To identify possible additional HCMV-encoded NK cell inhibitory genes, we established an autologous system for the analysis of NK cell inhibition by different strains of HCMV: we confirmed the previous observations that clinical strains of HCMV inhibit the NK lysis of infected cells, and demonstrated that this occurs late in infection when cell surface MHC class I is maximally down-regulated. We have identified the UL142 ORF contained within the ULb′ region of clinical isolates as a novel viral MHC class I-related molecule that is expressed late in infection. We constructed a GFP UL142 fusion protein and demonstrated that UL142 can exist at the cell surface and is a heavily glycosylated protein. We found that UL142-expressing cells are more refractory to NK lysis than control cells: analysis of individual NK cell clones shows they display a phenotypic spectrum of susceptibility to inhibition of their cytotoxicity, about a quarter of these clones being inhibited by UL142 expression. Knockdown of UL142 expression in HCMV-infected cells by small-interfering RNA (siRNA) transfection increases their susceptibility to NK cell-mediated lysis, as compared with a control siRNA. Taken together, these data show that HCMV UL142 is a novel virus-encoded MHC class I-related molecule which inhibits NK cell killing in a clonally dependent manner.
Materials and Methods
Cell lines
Primary human fibroblast lines were established from normal healthy HCMV seropositive and seronegative laboratory donors from skin biopsies as previously described (20) and maintained in tissue culture medium EMEM-10 (Eagle’s MEM supplemented with 10% FCS, 2 mM l-glutamine, 105 IU penicillin/L, and 100 mg streptomycin/L (Invitrogen Life Technologies). Fibroblast lines were suspended in 10% DMSO (Sigma-Aldrich) and 90% FCS and cryopreserved in liquid nitrogen to provide long-term stocks.
U373 cells (an astrocytoma cell line) were maintained in EMEM-10. U373 cells stably expressing UL142 were produced by transfection using calcium phosphate coprecipitation with plasmids pCMV-Tag UL142 and selection using G418 at 1 mg/ml.

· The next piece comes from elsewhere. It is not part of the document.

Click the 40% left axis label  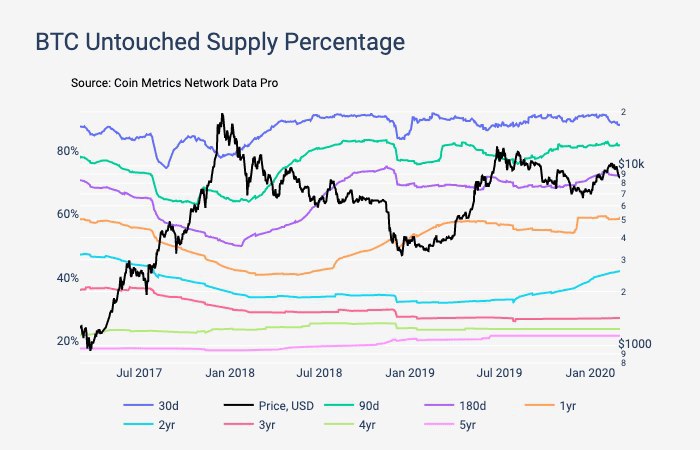click(68, 277)
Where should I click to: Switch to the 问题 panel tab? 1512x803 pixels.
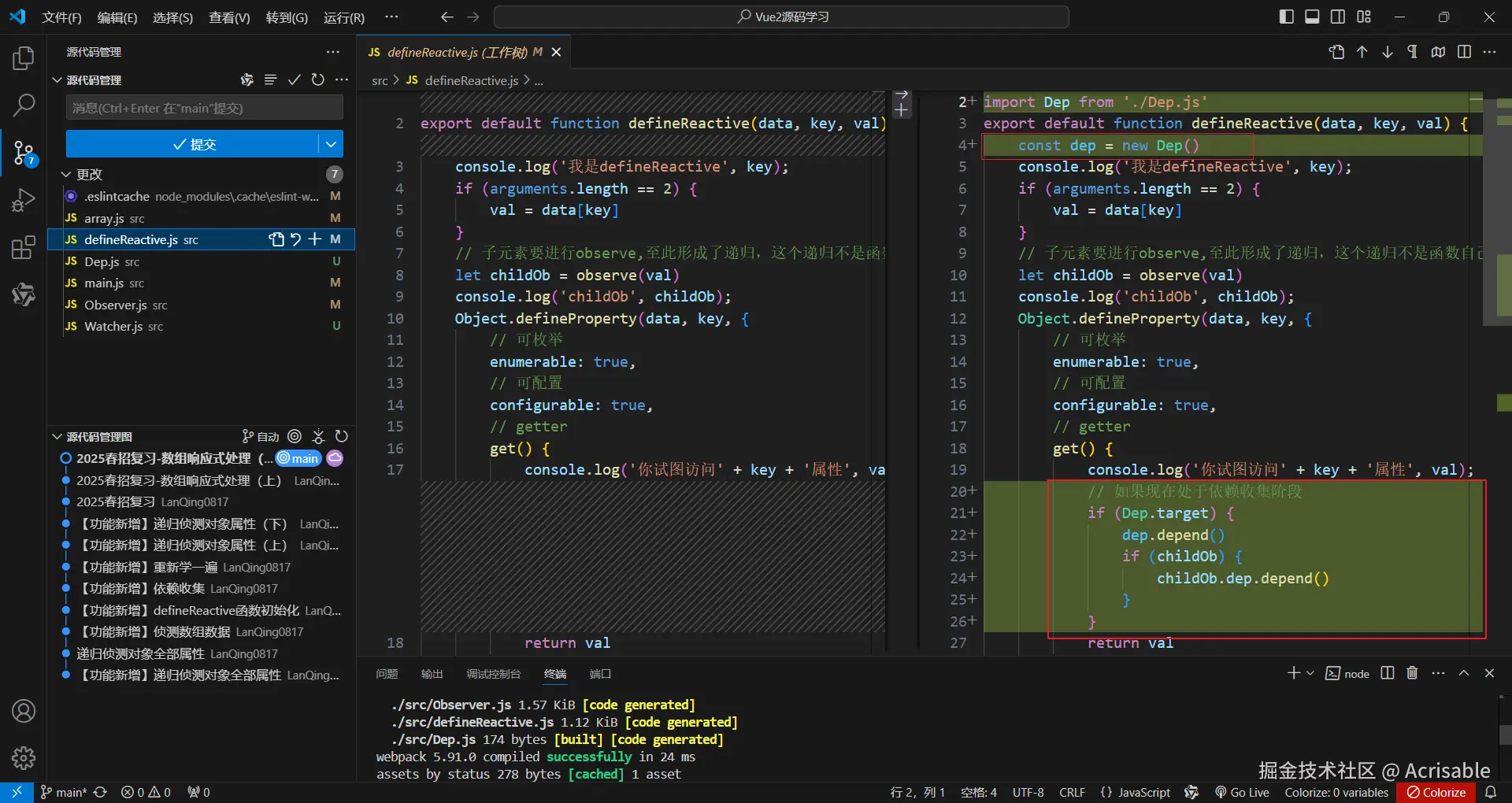(x=387, y=674)
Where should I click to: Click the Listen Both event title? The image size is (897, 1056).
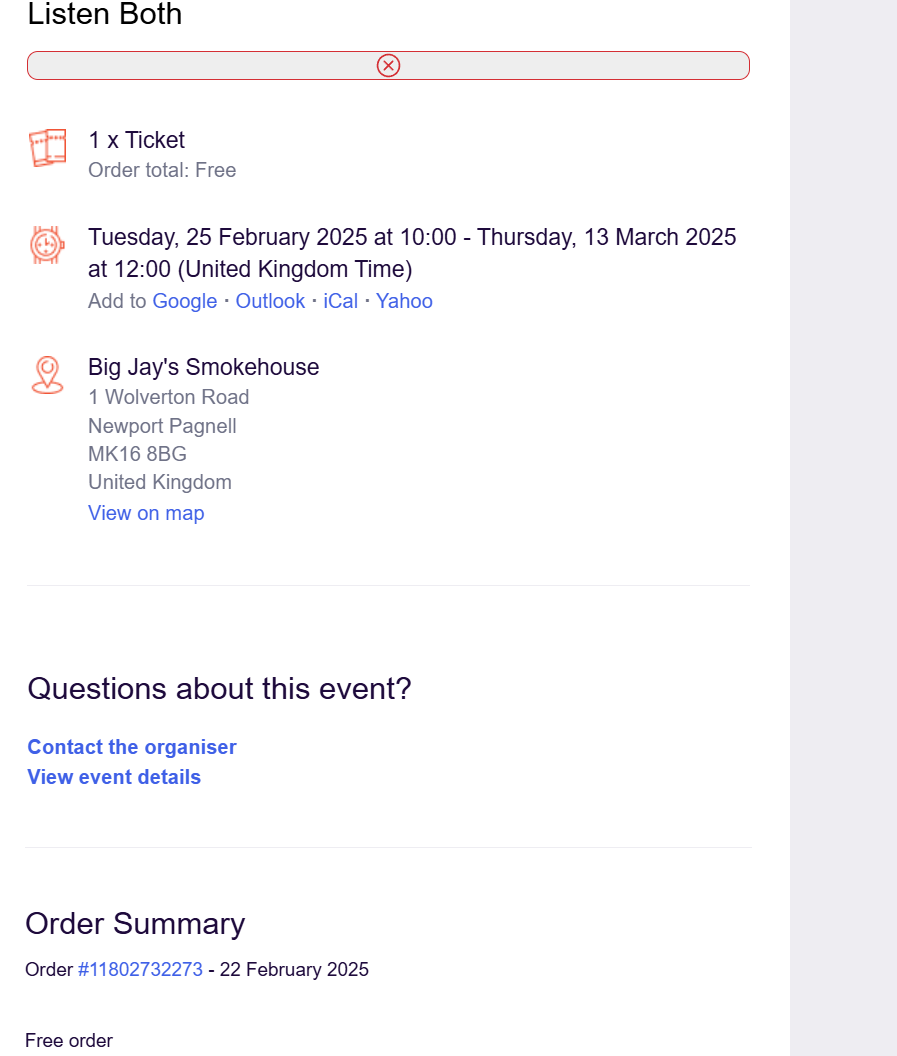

Primary NK cell lines and clones were established from PBMC of HCMV seropositive and seronegative donors. PBMC were prepared from fresh heparinized venous blood samples by Ficoll-Hypaque (Lymphoprep; Nyegaard) density gradient centrifugation. NK cells were enriched by negative depletion using MACS columns (Miltenyi Biotec). A total of 2 × 107 PBMC were stained with mAbs to CD3, CD14, and CD19 all FITC conjugated (Caltag Laboratories); the cells were washed and stained with anti-FITC MACS beads (Miltenyi Biotec) for 30 min on ice. The cells were resuspended in MACS buffer and loaded on to a LS column (Miltenyi Biotec): the pre- and post-column populations were monitored by flow cytometry and the flow-through contained the negatively selected NKenriched population. Polyclonal NK cell lines were established by plating 2000 cells/well in 50 μl of RPMI 20 (10% human AB, 10% FCS) (Invitrogen Life Technologies) in 96-well U-bottom microtiter plates (Costar; Corning). Each well was stimulated with 50 μl of a mixture of 50 U/ml rIL-2 (NIBSC), 25,000 irradiated allogeneic EBV-transformed B cell lines (BCL), and 25,000 irradiated autologous PBMC. Plates were incubated at 37°C with 5% CO2 and refed with 50 μl of RPMI 20 supplemented with a final concentration of 50 U/ml rIL-2 on days 5 and 10. Polyclonal lines were established after 2 wk in culture and were maintained by subculturing the lines and restimulating them with a mixture of 50 U/ml IL-2 and 1 × 106 irradiated allogeneic BCL and 1 × 106 allogeneic PBMC/ml. NK cell clones were established by limiting dilution culture: enriched NK cells were plated in 96-well U-bottom plates at 10, 5, 2, 1, 0.5, and 0.25 cells/well (one plate at each cell density), and stimulated with 50 μl of a mixture of 50 U/ml rIL-2, 25,000 irradiated allogeneic BCL, and 25,000 irradiated autologous PBMC. Plates were incubated at 37°C with 5% CO2 and refed with 50 μl of RPMI 20 supplemented with a final concentration of 50 U/ml rIL-2 every 5 days. Growing wells were evident after 2–3 wk in culture, and were subcultured and restimulated using the same protocol as for polyclonal NK cells. NK cell clones could be maintained in culture for between 6 and 8 wk before they stopped proliferating.
Vector constructs
Full-length UL142 was obtained by PCR of DNA extracted from Toledo-infected fibroblasts which also incorporated an EcoRI site in the forward primer (5′-ggc gaa ttc tat gcg gat tga atg ggt gtg g) and SalI site in the reverse primer (5′-tta gtc cac tta ctg acc gcg cca tac ctc). These PCR products were inserted into the CMV-Tag 2a vector (Stratagene). An N-terminal GFP fusion was generated by inserting a PCR product of UL142 generated using a forward primer which excludes the predicted leader sequence and incorporates an XhoI restriction site (5′-CAACTCGAGGAACGGTCATTATCCTAT) and a reverse primer containing an XbaI restriction site (5′-GGTTCTAGATTACTGACCGCGCCATAC). This fragment was inserted into PK1-UL18 (provided by Drs. L. Boyle and H. Reyburn, University of Cambridge, Cambridge, U.K.) after digestion of the plasmid with XhoI and XbaI (Promega) and ligation with T4 DNA ligase (Promega) the UL142 PCR product. A UL142 C-terminal GFP fusion was generated using forward PCR primers which incorporates an EcoRI restriction site and a KOZAK sequence (5′-CAAGAATTCGCCACCATGCGGATTCAATGGGTG) and reverse with a BamHI restriction site and no stop codon (5′-GGTGGATCCCACTGACCGCGCCATACCTC).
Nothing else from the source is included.